(Extracted information Opens)

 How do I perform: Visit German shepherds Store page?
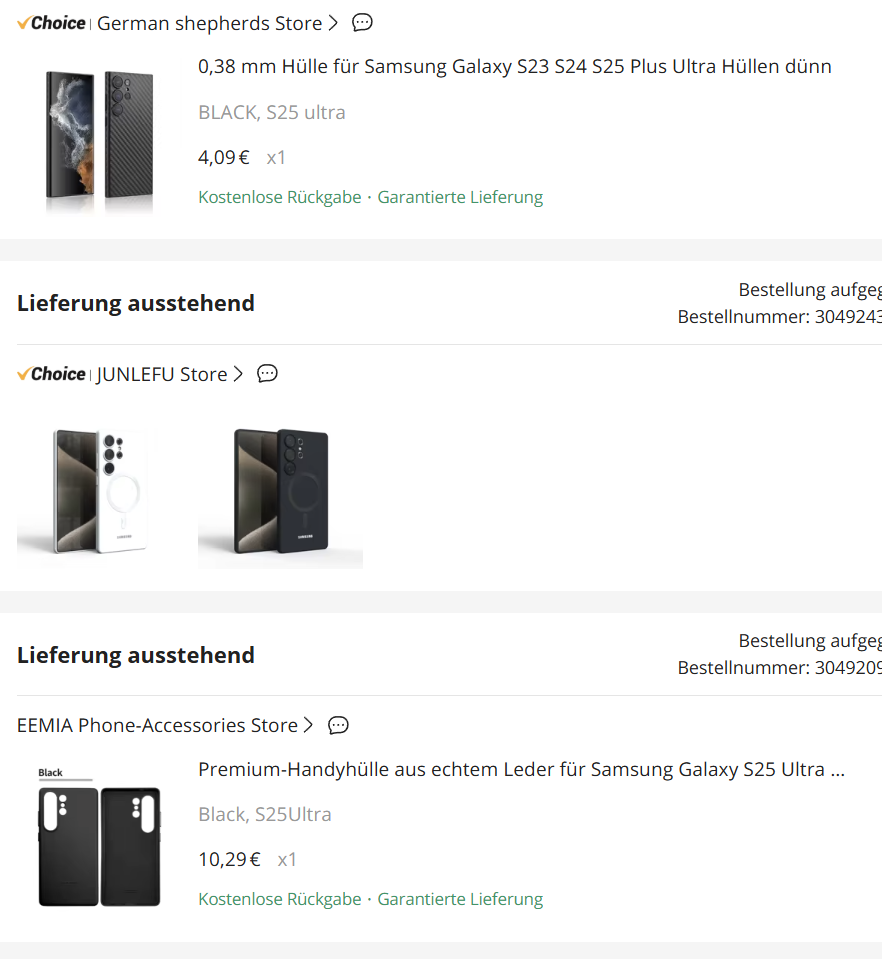click(209, 23)
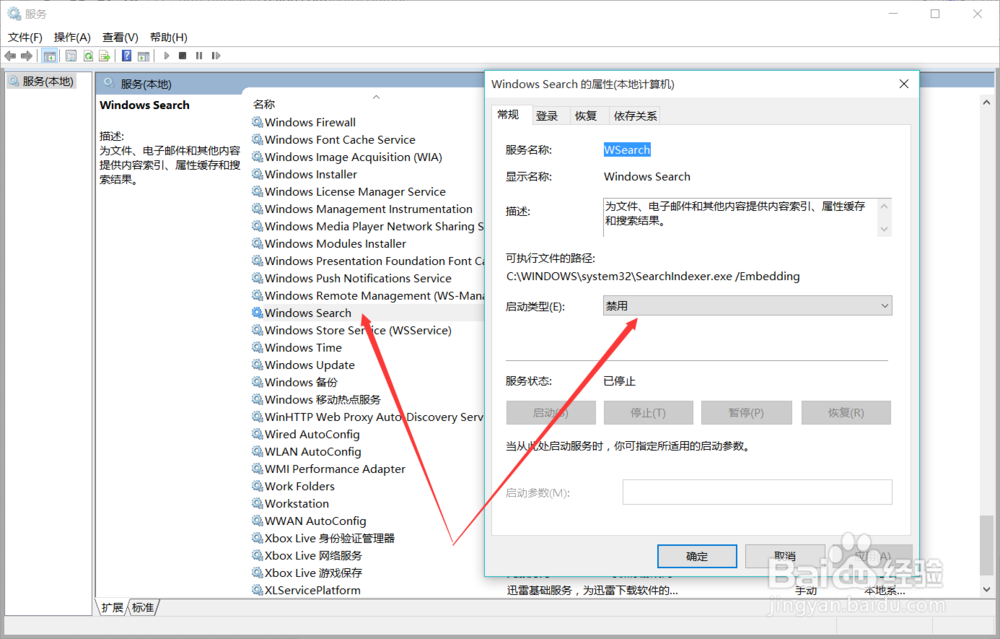Image resolution: width=1000 pixels, height=639 pixels.
Task: Open the 查看(V) menu
Action: pos(119,36)
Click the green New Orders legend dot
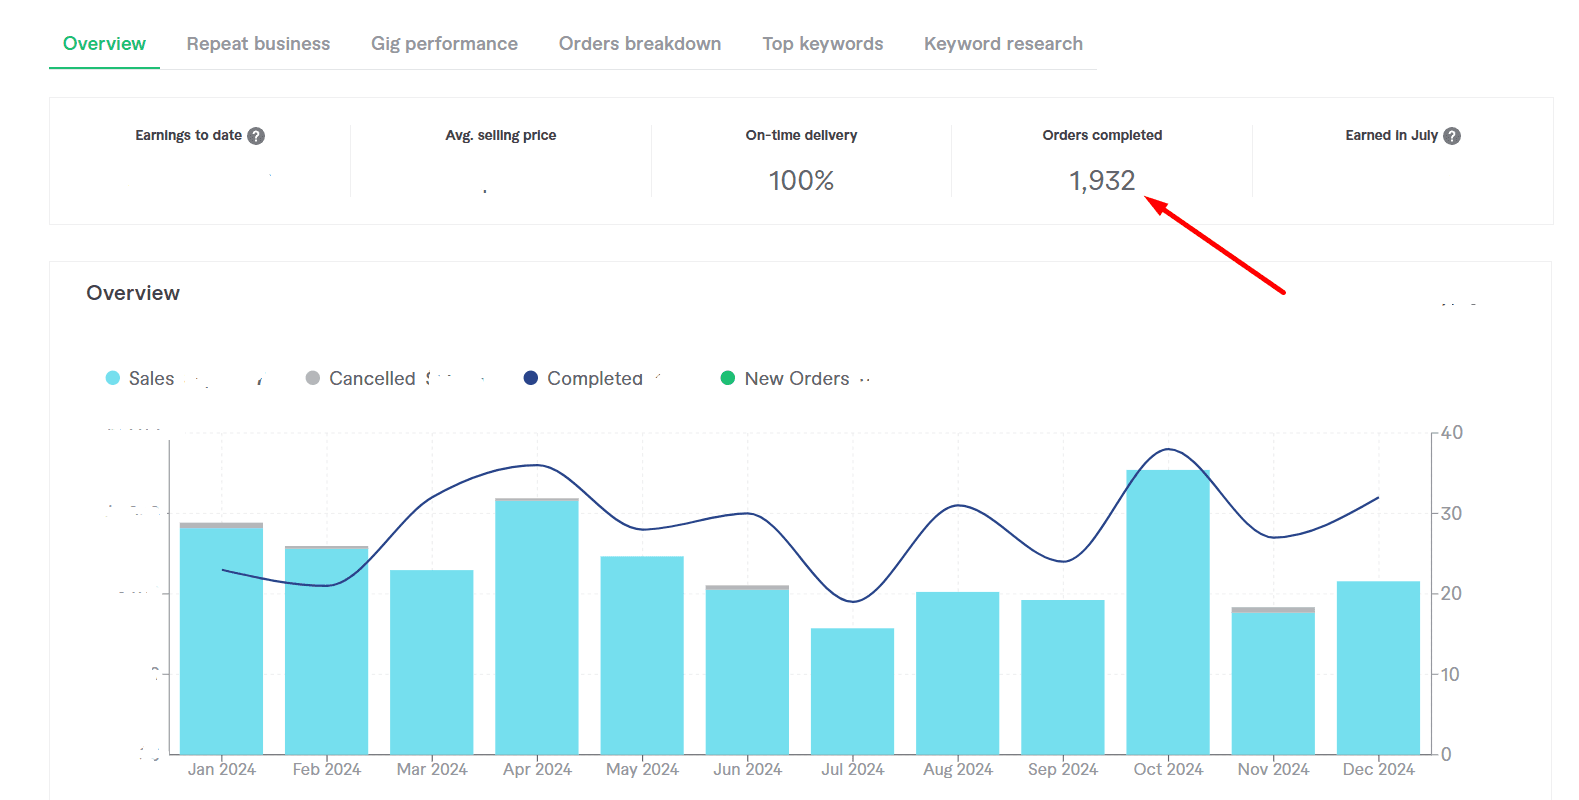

(Extracted information Closes)

- **Aim of the task**: Omit every picture while transcribing the records above exactly.

- **Answer box**:
 How do I perform: Visit German shepherds Store page?
click(209, 23)
Image resolution: width=1000 pixels, height=639 pixels.
Task: Open the 查看(V) menu
Action: pos(119,36)
Click the green New Orders legend dot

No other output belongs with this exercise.